Work to be completed – Express the records from the line containing "You are a computer-use" up to and including the line containing "point(56,339)" as a JSON list of strings, one string per line and no blank lines. Omit the pictures from your answer.

Record extracts –
________________

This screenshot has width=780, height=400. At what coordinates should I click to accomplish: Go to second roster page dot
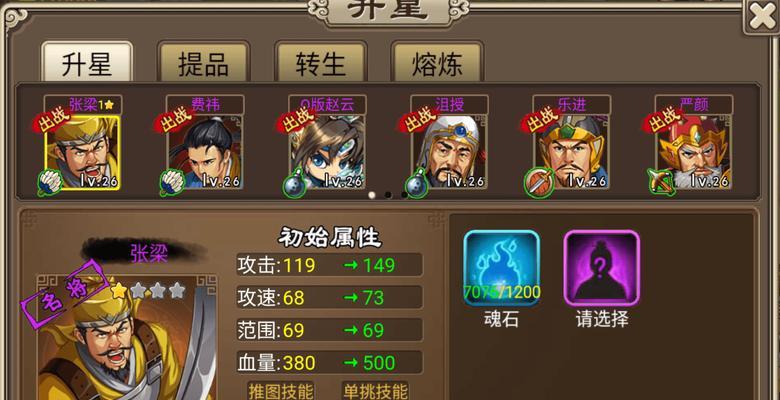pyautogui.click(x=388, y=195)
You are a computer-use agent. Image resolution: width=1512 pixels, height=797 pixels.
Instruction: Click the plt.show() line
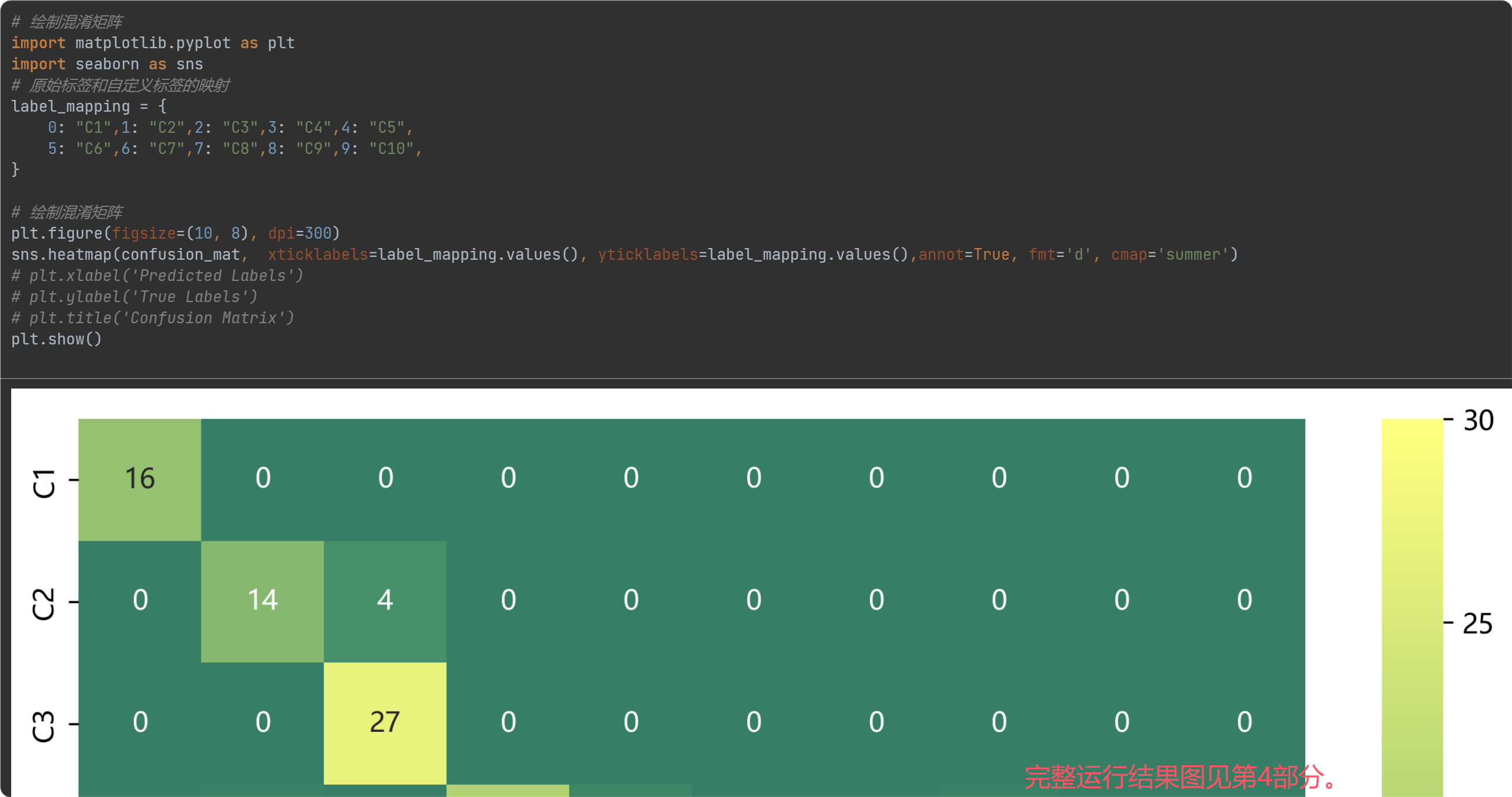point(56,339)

________________

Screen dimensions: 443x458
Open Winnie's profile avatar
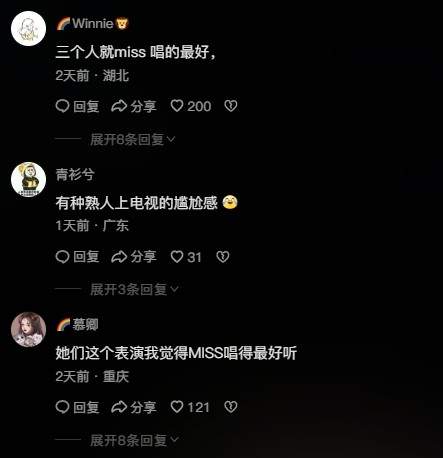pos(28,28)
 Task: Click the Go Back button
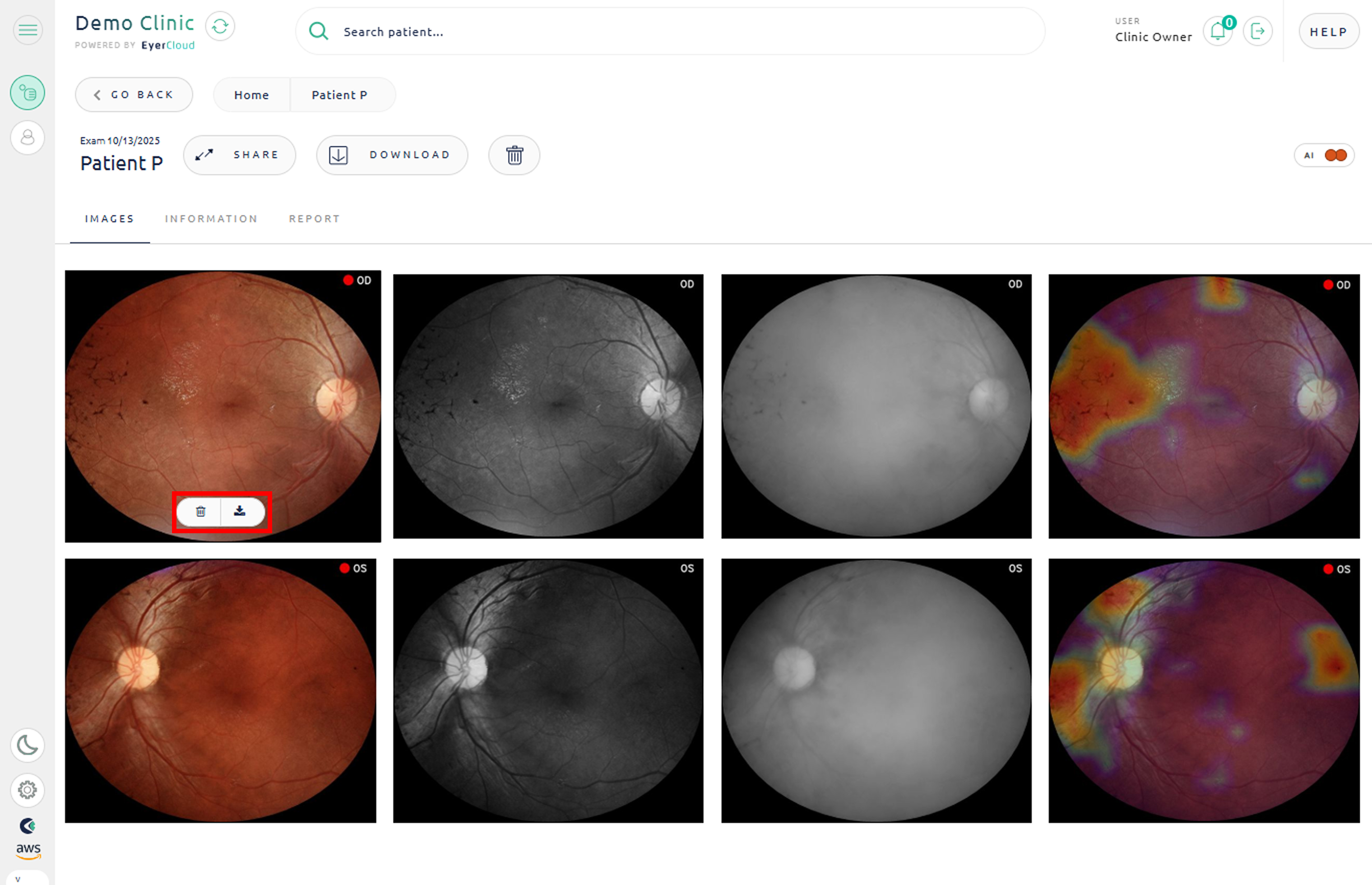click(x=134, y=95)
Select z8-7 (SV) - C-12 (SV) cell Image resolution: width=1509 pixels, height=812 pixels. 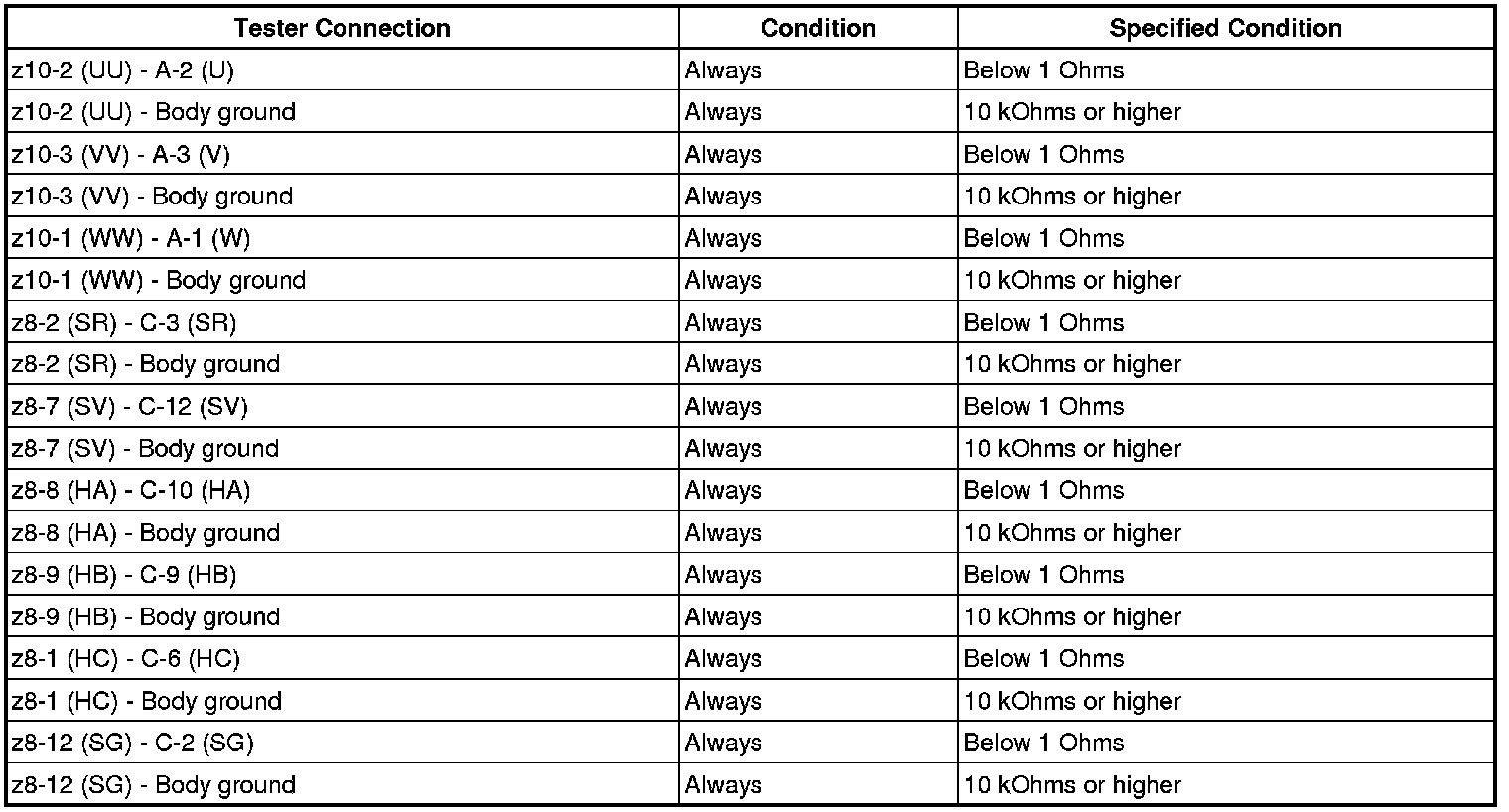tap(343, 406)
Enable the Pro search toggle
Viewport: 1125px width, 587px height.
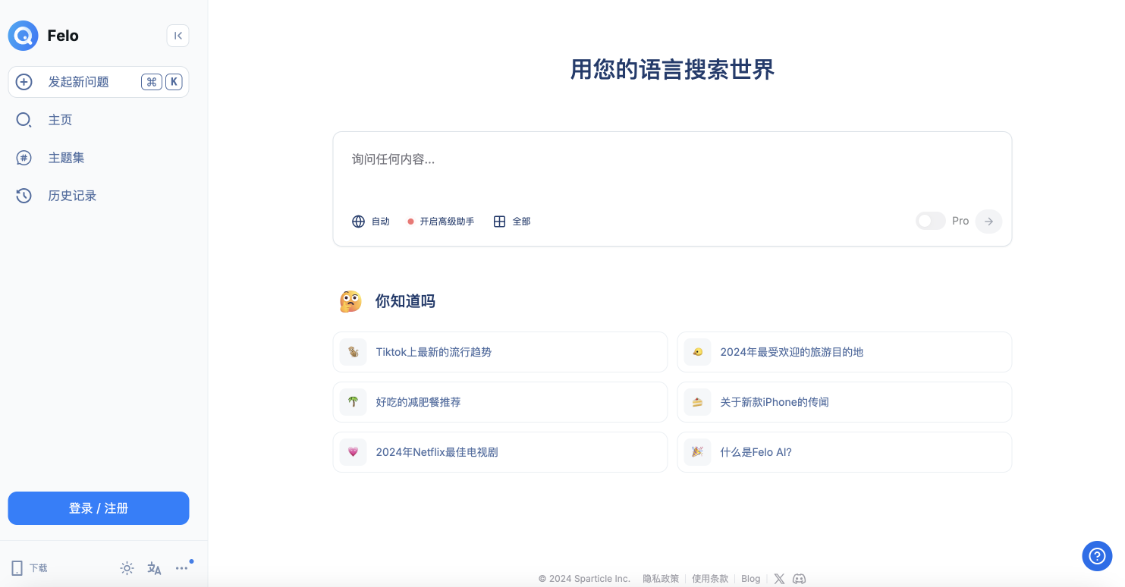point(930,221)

________________

Result of the task –
[
  "You are a computer-use agent. Image resolution: width=1512 pixels, height=797 pixels.",
  "Instruction: Click the plt.show() line",
  "point(56,339)"
]